DESCRIPTION OF THE TASK »
Please print the part of the comment thread on the MAT tax below from "Perhaps there are" to "not an FII?", word for word.

    Another article in the same paper says that an anonymous source is believed to have said that the government will not succumb to any pressure on the MAT tax bill, and moreover, will start asking for more money for the previous years. 🙂
    If all FIIs take their money and go home, who will be left to play the game?
    Perhaps there are other ways to trade the indian market, than to come and invest in india [given that it is easy to come in, but relly really hard to take your moeny out and go].

    • Why no MAT? I thought that was only for FIIs, and Daiichi is not an FII?

      • kumar says:

        My assumption was that they were a japanese corporation. Not sure how they are structured for this specific deal.
        Their status is irrelevant anyway, since this deal took place after April 2015, and they will not come under MAT. The economic times article seemed to imply that MAT tax was the main reason for this sale, which does not make sense to me.
        If the tax does not kick in until the sale happens, triggering a sale for avoiding the tax seems a silly reason to me.

PROVIDED DATA »
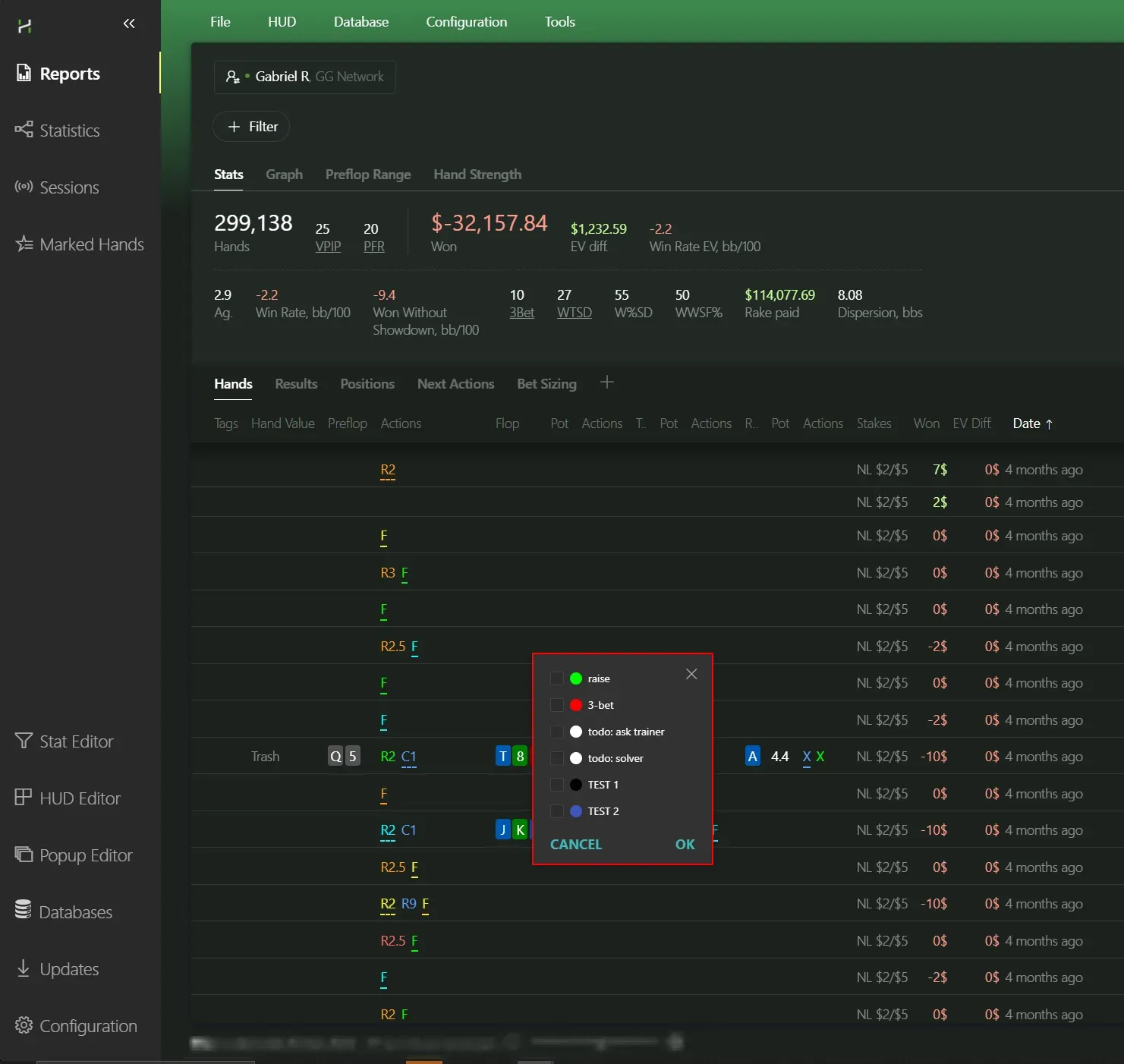The width and height of the screenshot is (1124, 1064).
Task: Enable the 3-bet tag checkbox
Action: (556, 705)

FINAL ANSWER »
Perhaps there are other ways to trade the indian market, than to come and invest in india [given that it is easy to come in, but relly really hard to take your moeny out and go].

    • Why no MAT? I thought that was only for FIIs, and Daiichi is not an FII?